L’occasione ci viene offerta proprio dai segnali nuovi che provengono dall’Europa. Se per la Bce e l’Ue il debito non è più un tabù (questo dimostra la grande e innovativa svolta operata lo scorso anno con al messa a disposizione di una enorme quantità di miliardi di euro) lo scontro politico dovrebbe concentrarsi sulle scelte da fare per cancellare i gravi squilibri strutturali e sociali del Paese, ulteriormente aggravati da una pandemia di cui ancora oggi non si conosce l’esito. Questa è la vera sfida su cui dovrebbero misurarsi le forze in campo. Altro che bilancini ministeriali e calcoli di tornaconto di parte. La quantità di risorse disponibili impone un salto di qualità nella cultura e nelle pratiche politiche. Anziché lambiccarsi sulle formule di governo o giocare sui prossimi appuntamenti (nuovo Presidente della Repubblica e elezione politiche) i partiti, soprattutto quelli di sinistra, farebbero bene a mobilitare tutte le intelligenze disponibili per definire in tempi rapidi e compatibili con le scadenze indicate dalla UE, un programma di cambiamento radicale che faccia davvero i conti con i guasti sociali, territoriali e ambientali.

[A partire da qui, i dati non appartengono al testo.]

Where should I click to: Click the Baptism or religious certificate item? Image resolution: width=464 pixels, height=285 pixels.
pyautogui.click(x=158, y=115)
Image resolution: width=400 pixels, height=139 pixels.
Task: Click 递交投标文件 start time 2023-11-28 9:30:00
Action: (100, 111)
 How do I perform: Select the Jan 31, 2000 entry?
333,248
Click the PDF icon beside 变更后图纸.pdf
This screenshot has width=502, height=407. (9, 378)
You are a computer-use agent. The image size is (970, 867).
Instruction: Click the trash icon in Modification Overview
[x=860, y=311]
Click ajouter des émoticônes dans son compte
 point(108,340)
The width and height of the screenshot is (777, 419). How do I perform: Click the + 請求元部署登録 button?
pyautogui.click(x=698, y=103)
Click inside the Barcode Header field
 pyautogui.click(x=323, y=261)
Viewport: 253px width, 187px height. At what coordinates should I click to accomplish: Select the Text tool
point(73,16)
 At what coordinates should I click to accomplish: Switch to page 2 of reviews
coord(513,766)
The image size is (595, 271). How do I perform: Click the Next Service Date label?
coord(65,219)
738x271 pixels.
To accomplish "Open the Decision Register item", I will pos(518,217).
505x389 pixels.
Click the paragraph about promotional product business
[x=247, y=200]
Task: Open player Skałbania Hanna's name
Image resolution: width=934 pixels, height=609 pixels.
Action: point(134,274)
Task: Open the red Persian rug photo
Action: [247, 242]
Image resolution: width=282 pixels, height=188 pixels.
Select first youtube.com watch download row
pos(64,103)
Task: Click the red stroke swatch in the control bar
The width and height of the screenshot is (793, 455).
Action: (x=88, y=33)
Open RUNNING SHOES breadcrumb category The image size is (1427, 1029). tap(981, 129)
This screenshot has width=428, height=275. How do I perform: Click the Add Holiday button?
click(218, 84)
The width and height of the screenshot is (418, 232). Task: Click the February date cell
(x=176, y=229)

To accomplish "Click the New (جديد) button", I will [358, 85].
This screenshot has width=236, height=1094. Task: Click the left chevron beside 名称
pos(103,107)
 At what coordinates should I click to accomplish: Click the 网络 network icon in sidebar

Non basta parlare di giustizia, eguaglianza, piena e buona occupazione, se poi alle parole non corrispondono mai i fatti. Perciò se il Paese reale si attende risposte immediate, per fronteggiare le difficoltà quotidiane create dall’emergenza pandemica, bisogna darle senza perdere altro tempo. Compito della politica è però coniugare emergenza e futuro. Da tempo siamo immersi in una situazione di perenne precarietà e incertezza che ha messo tutti a dura prova colpendo la speranza stessa di futuro. A questo bisogno primario non si può rispondere agitando illusioni, su questo terreno la destra è imbattibile, ma indicando scelte strategiche innovative capaci di rimuovere gli intollerabili squilibri sociali e territoriali e delineare un nuovo modello di sviluppo il cui centro motore ruota su umanità e pianeta. Il momento è ora.

Vedremo se Draghi sarà in grado di riuscire nell’impresa dove gli altri hanno fallito. Ma un bravo comandante non basta, serve una netta inversione di rotta.